• WHAT THE TASK ASKS
Should a line in the entries below contain "agenda", return that line.

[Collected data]
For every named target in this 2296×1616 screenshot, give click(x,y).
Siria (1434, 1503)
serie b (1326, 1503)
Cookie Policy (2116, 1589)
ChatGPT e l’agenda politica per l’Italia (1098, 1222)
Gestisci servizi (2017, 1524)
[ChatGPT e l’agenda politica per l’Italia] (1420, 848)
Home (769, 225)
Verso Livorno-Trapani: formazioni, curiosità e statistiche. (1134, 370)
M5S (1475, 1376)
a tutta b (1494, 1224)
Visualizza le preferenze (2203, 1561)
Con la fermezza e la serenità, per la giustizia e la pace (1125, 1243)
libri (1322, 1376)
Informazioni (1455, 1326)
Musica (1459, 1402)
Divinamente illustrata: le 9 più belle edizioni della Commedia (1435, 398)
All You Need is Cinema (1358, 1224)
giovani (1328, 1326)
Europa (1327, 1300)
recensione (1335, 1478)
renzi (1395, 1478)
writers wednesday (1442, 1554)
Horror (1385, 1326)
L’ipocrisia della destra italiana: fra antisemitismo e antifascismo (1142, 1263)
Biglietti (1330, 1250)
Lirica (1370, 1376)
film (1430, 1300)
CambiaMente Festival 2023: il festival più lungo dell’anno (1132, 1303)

• ANSWER BELOW
ChatGPT e l’agenda politica per l’Italia (1098, 1222)
[ChatGPT e l’agenda politica per l’Italia] (1420, 848)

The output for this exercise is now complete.